Mattia exorcizes his emotional turmoil, his guilt, by cutting and burning himself. When, well into his 20s, he manages his first one-night stand and loses his virginity (not to Alice), terrible memories come flooding back. "He reached his left hand under the bed and began rubbing his thumb against the iron netting. In the darkness he brought his finger to his mouth and sucked it. The taste of the blood calmed him for a few seconds."

Alice and Mattia meet in high school and orbit one another thereafter. They seem like the perfect soulmates, providing one another the solace they fail to find elsewhere. They come tantalizingly close to uniting, in a dance that Giordano describes in the quantum dimension with transfixing space-time detail.

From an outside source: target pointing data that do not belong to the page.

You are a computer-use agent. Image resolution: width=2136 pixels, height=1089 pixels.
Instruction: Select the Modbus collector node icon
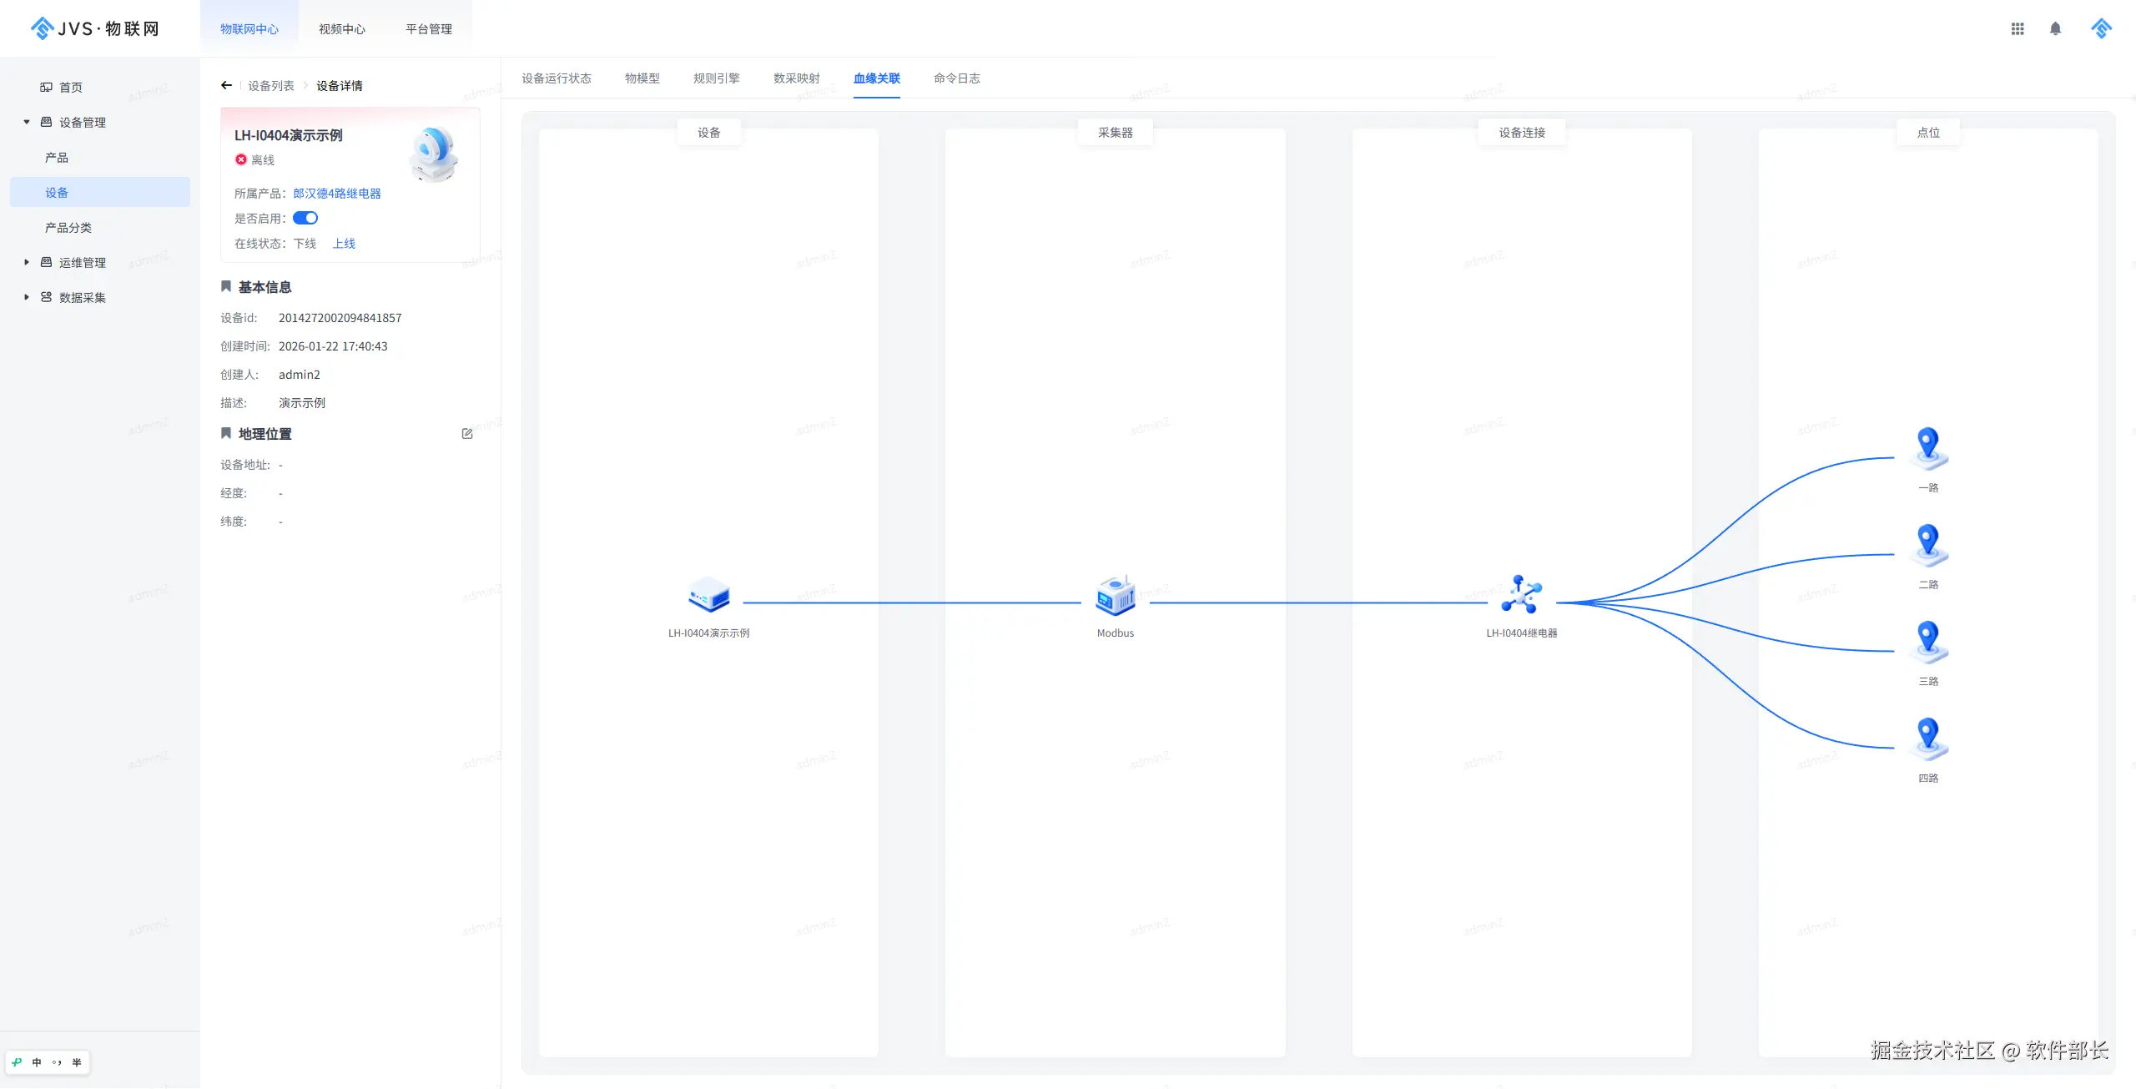pos(1115,596)
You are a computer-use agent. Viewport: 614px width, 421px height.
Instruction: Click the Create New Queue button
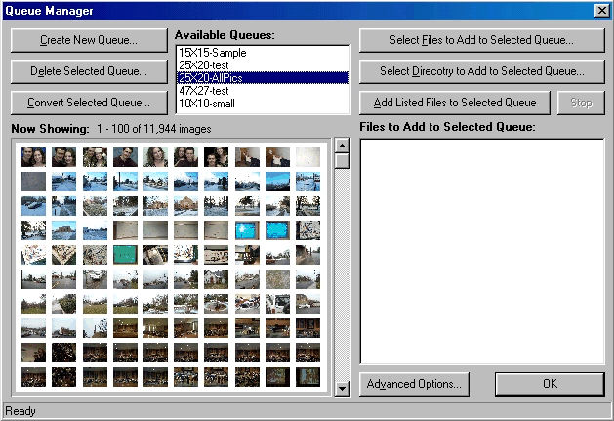click(x=89, y=41)
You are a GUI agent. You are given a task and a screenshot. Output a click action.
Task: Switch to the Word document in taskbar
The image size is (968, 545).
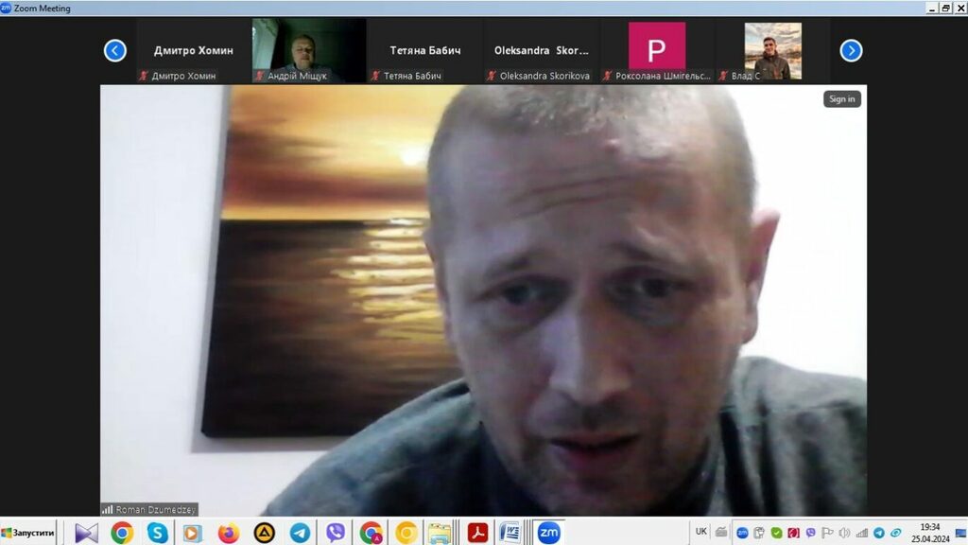tap(510, 533)
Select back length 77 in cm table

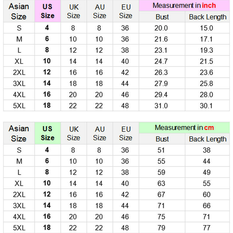click(x=206, y=228)
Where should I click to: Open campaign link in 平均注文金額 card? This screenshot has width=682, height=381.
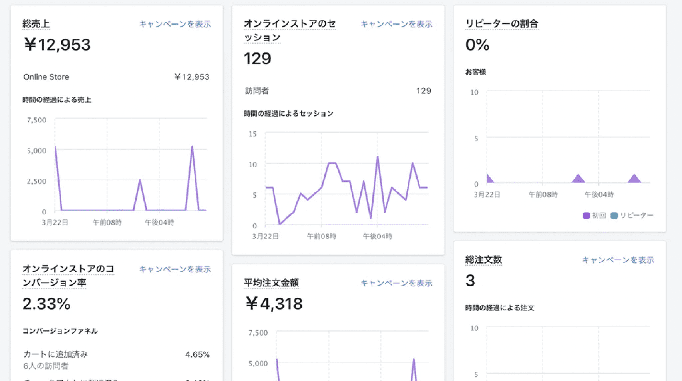click(x=396, y=283)
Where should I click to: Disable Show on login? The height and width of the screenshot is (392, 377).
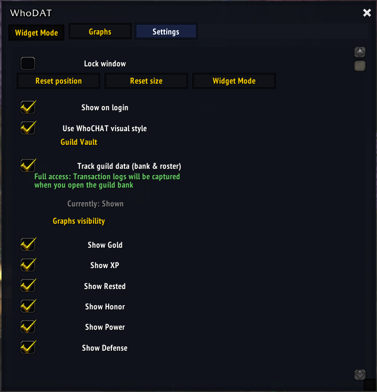click(28, 107)
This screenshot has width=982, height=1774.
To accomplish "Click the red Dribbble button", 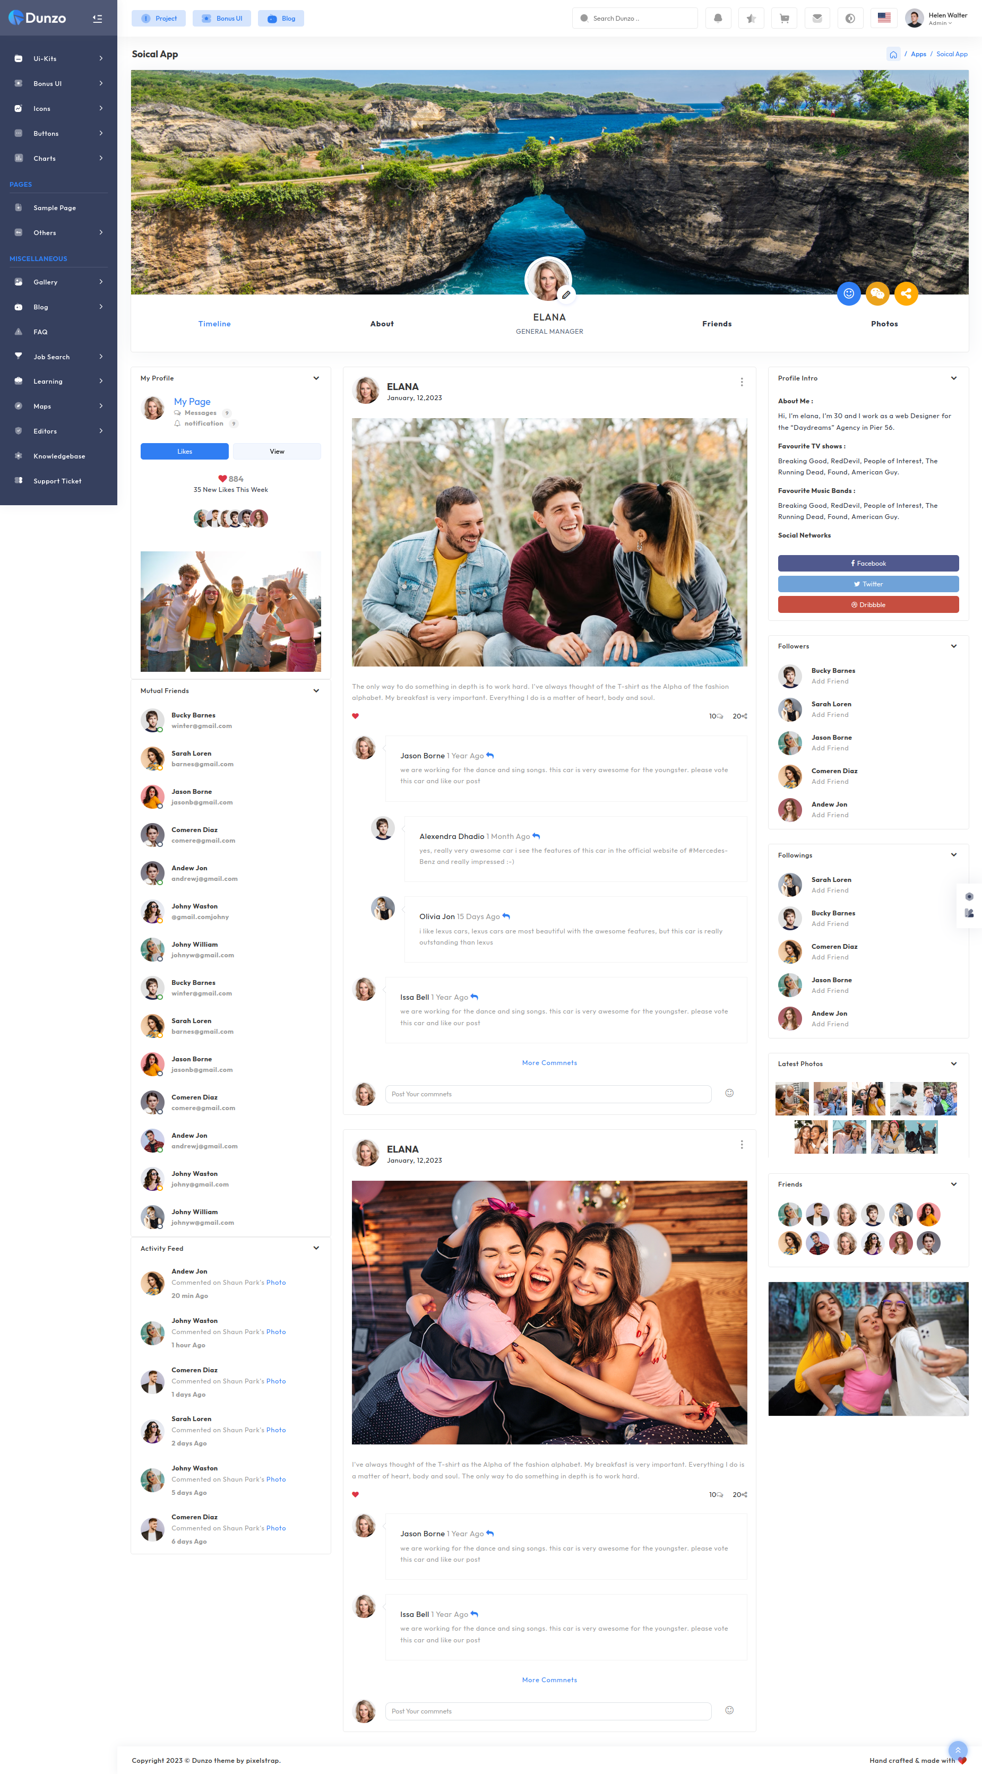I will (868, 605).
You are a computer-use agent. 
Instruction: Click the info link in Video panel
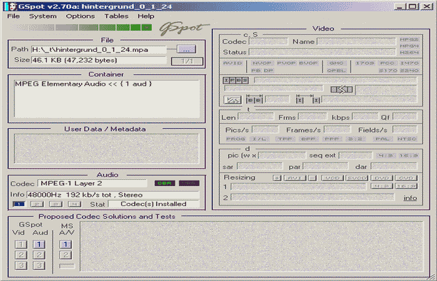click(x=410, y=198)
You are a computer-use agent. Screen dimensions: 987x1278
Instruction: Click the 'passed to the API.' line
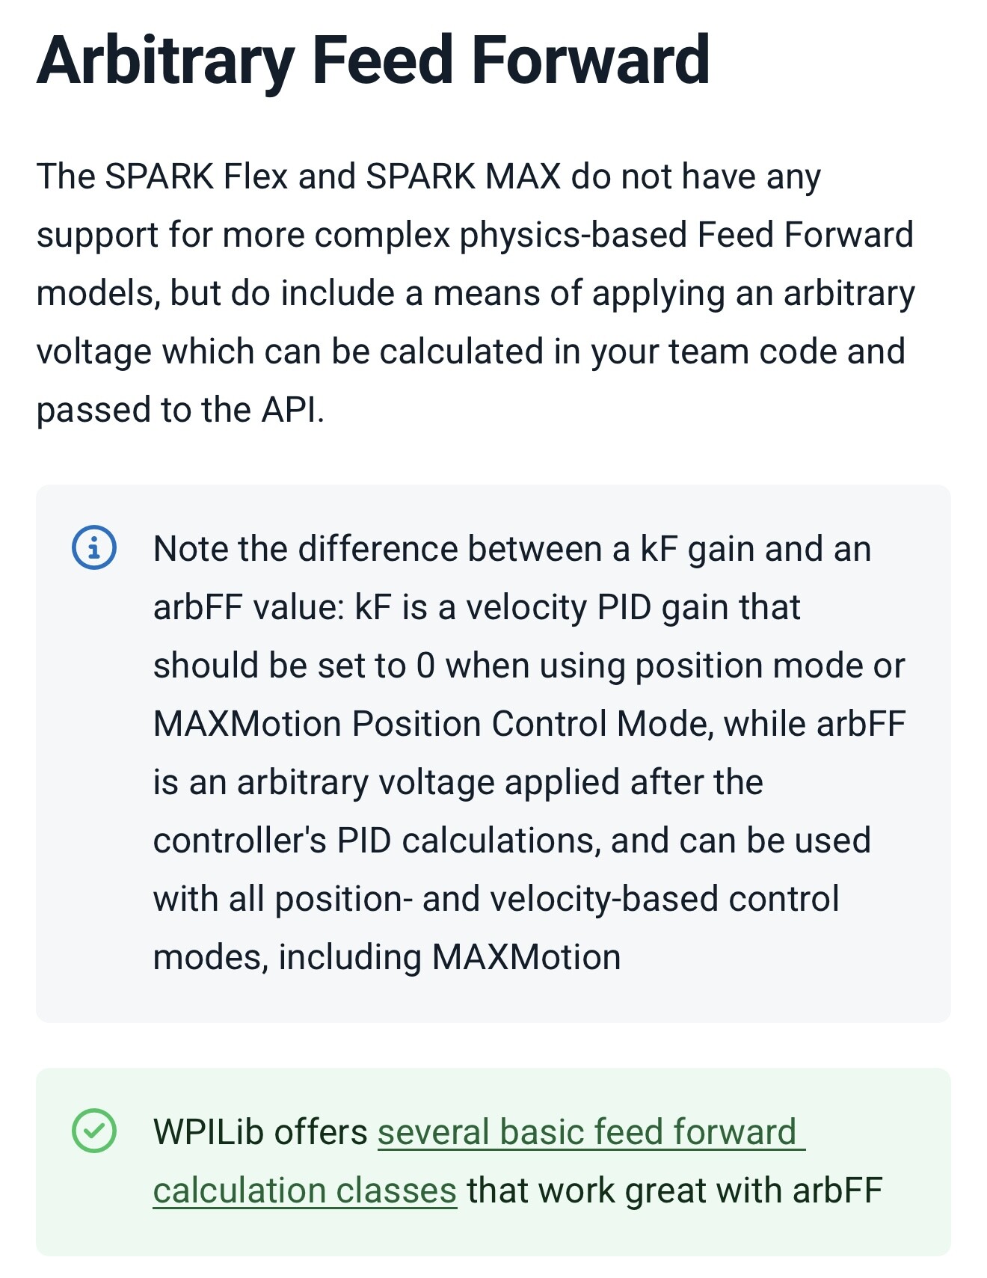[180, 410]
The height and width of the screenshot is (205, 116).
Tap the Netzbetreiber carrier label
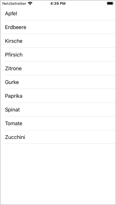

The novel gets its title and poignant mathy conceit from Mattia, a mathematics whiz, who sees something of himself and Alice in prime numbers, numbers divisible only by one and themselves (and numbers thought to have a fundamental connection to quantum physics). In his first year at university, he becomes especially enamoured of "twin primes," two primes that are close to one another, like 17 and 19, "but there is always an even number that prevents them from truly touching." It is an apt metaphor, Alice and Mattia as twin primes, "alone and lost, close but not close enough to really touch each other."

Mattia muses that prime numbers would prefer to be normal numbers, "but for some reason they couldn't do it. This second thought struck him mostly at night, in the chaotic interweaving of images that comes before sleep, when the mind is too weak to tell itself lies."

Siobhan Roberts is working on a book about Princeton mathemagician John Horton Conway.